• _Exercise directions_
Change the listing below so that "hamburger menu" becomes "overflow menu", keeping every other line as it is. Omit the pictures from your answer.

• _Listing on locating elements on screens_
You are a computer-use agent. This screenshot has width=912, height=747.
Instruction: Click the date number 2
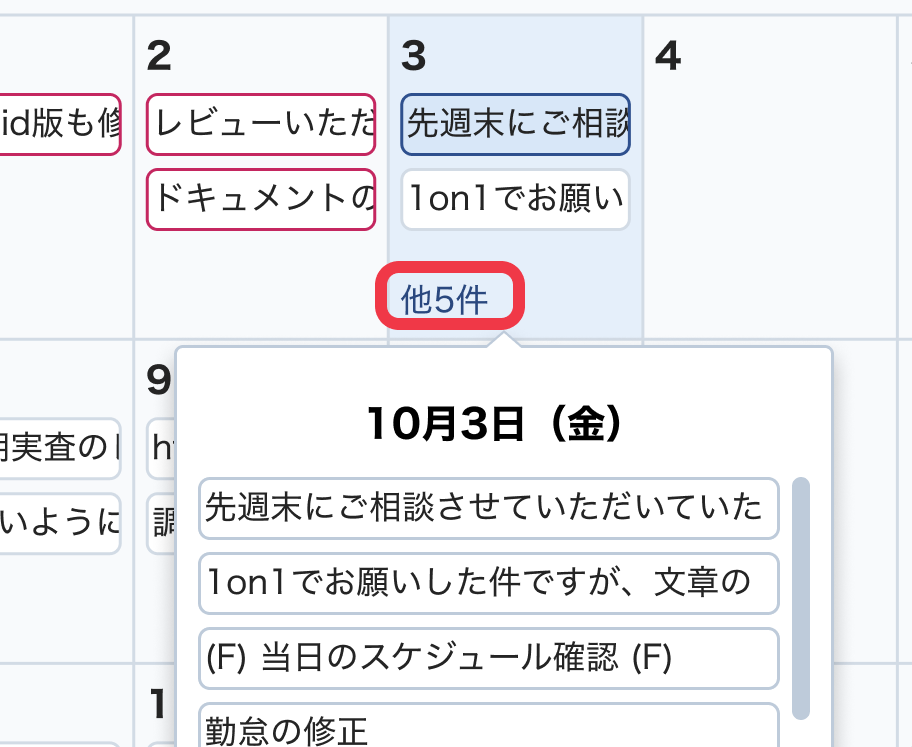point(159,57)
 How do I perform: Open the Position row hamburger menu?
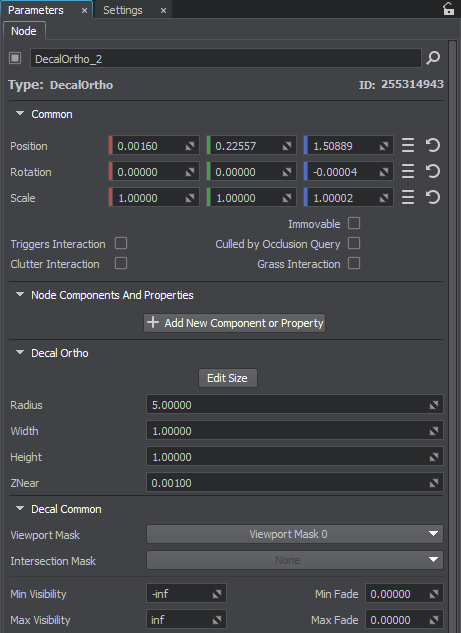[408, 145]
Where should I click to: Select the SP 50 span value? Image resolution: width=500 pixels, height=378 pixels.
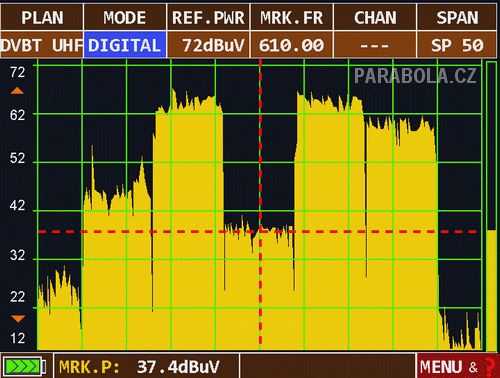[x=457, y=45]
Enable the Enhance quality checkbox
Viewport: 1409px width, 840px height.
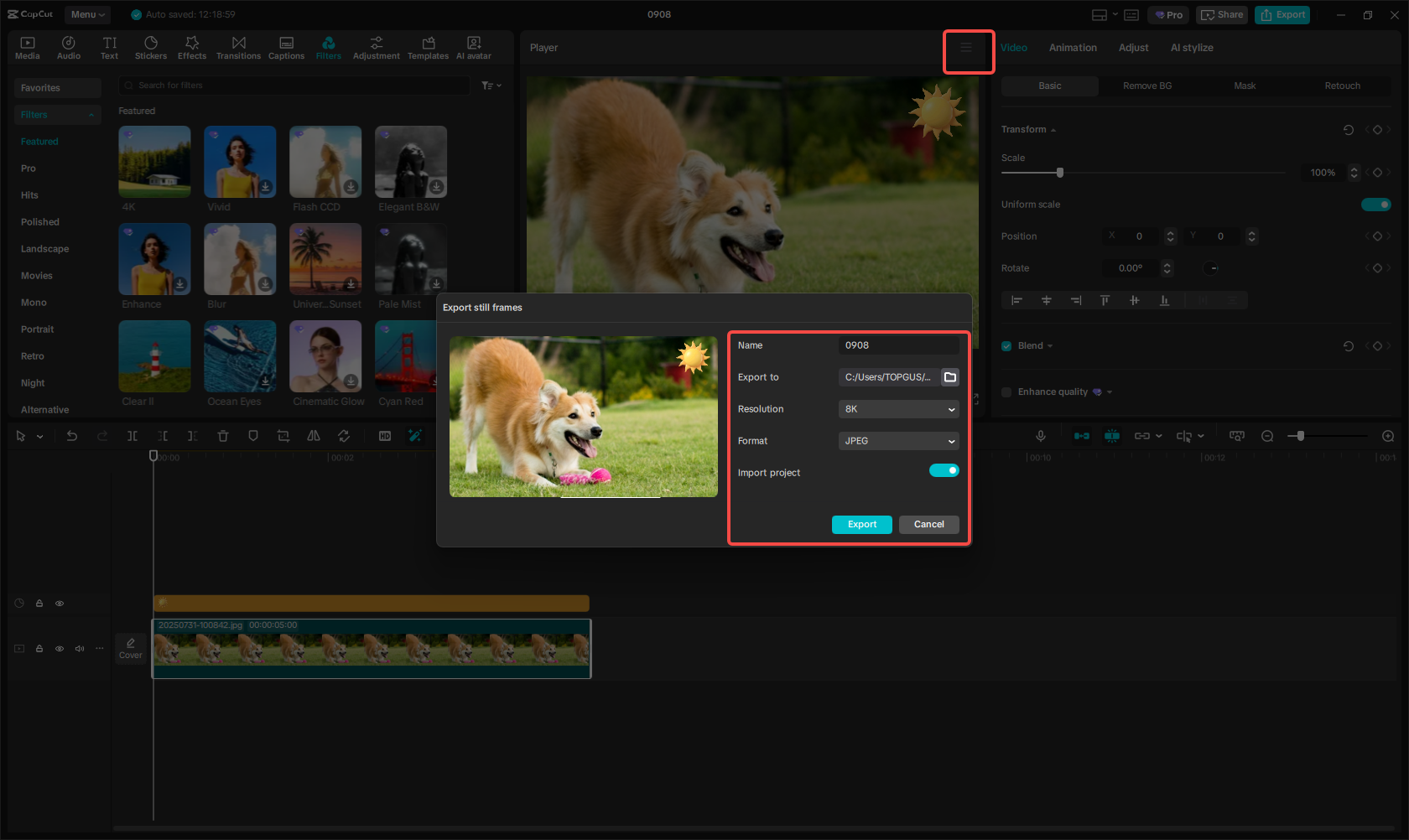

• _The answer_
You are a computer-use agent. This screenshot has width=912, height=747.
Instruction: Click the date number 2
point(159,57)
 How do I perform: Open the Position row overflow menu?
[408, 145]
Where should I click to: Select the SP 50 span value? Image resolution: width=500 pixels, height=378 pixels.
[x=457, y=45]
Enable the Enhance quality checkbox
Viewport: 1409px width, 840px height.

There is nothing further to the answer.